Layman's guide to synapses

Different molecular components at synapses mediate their structure and function
Synapses are extremely complex cell junctions, and so far we have seen only a fraction of their typical components. This page provides an overview over most classes of components typically found at synapses and required for their formation, maintenance and function.

In the following pages we will see where such components come from, how their function and importance for the synapse can be studied, and how new synaptic components can be discovered.

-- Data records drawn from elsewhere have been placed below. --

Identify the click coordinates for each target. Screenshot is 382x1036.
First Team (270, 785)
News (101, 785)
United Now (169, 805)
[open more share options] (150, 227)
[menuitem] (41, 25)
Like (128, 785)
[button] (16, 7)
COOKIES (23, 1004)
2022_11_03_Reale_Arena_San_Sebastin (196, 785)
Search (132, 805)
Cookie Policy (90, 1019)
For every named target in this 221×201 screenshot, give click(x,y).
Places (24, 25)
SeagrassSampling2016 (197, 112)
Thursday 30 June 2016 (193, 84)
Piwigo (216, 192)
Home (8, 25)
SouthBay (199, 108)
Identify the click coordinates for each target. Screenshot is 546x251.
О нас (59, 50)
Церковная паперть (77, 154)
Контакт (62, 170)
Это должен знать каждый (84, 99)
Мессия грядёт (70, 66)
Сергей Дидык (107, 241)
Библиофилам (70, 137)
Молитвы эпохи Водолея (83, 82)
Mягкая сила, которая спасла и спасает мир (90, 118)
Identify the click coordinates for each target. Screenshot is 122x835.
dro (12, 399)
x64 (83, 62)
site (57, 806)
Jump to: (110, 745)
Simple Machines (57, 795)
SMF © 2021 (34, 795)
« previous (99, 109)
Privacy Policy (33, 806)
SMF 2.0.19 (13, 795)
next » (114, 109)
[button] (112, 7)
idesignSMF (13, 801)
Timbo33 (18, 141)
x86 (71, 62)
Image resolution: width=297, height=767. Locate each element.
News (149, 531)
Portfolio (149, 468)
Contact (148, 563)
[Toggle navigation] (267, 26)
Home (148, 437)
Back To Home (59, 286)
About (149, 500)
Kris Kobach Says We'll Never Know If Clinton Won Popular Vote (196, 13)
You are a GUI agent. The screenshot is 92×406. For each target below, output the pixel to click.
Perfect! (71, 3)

Synaptic vesicles in the presynaptic terminal are filled with neurotransmitter.
Associated with the vesicles and the presynaptic membrane is a complex machinery of proteins mediating and regulating vesicle fusion with the presynaptic membrane; they ensure that the neurotransmitter content of vesicles can is released into the synaptic cleft in a controlled fashion.
A machinery of synaptic reuptake (endocytosis) mediates recycling of vesicles from the presynaptic membrane; vesicles are guided back to the release site through mechanisms regulating intracellular trafficking (not shown).
Certain neurotransmitters (red dots) are generated within the presynaptic terminal by catalytic enzymes (green ellipse).
Vesicular transporters load vesicles with neurotransmitter; they require an electrical and/or proton gradient across the vesicular membrane. These gradients are generated by ATP-dependent proton pumps which are likewise localised in the vesicular membrane (not shown).
Voltage dependent ion channels regulate the amplitude and timecourse of pre- and postsynaptic depolarisations. Densely clustered presynaptic calcium channels (green) cause calcium influx upon depolarisation which elicits presynaptic vesicle fusion.
Neurotransmitter receptors respond to binding of neurotransmitters; either they represent ion channels which permit ion flow across the membrane (ionotropic; red), or they trigger intracellular signalling events (metabotropic; not shown) leading to a great variety of possible structural or functional changes (depending on the type and condition of a synapse).
Non-vesicular transmitter transporters remove neurotransmitter from the synaptic cleft; in contrast to vesicular transporters, this activity depends on symport and/or antiport of inorganic ions using their gradients across the membrane. One specific neurotransmitter (acetyl choline) is enzymatically removed by enzymatic activity in the synaptic cleft (not shown).
Cytoskeletal components organise the shape of pre- and postsynaptic terminals and mediate precise localisation of functional synaptic components.
Synapses represent cell junctions that require adhesion across the synaptic cleft mediated by adhesion molecules.
The synaptic cleft is usually filled by diffuse extracellular material composed of structural proteins released from cells. At vertebrate neuromuscular junctions the extracellular material forms a prominent basement membrane which is used as an anchor for enzymes and signalling molecules.
Signalling molecules mediate information exchange between pre- and postsynaptic terminals. This allows co-ordination of their joint development but also of their functional or structural changes (plasticity) required to adapt synapse function to altered network requirements in the mature brain (e.g. changes underlying learning and memory).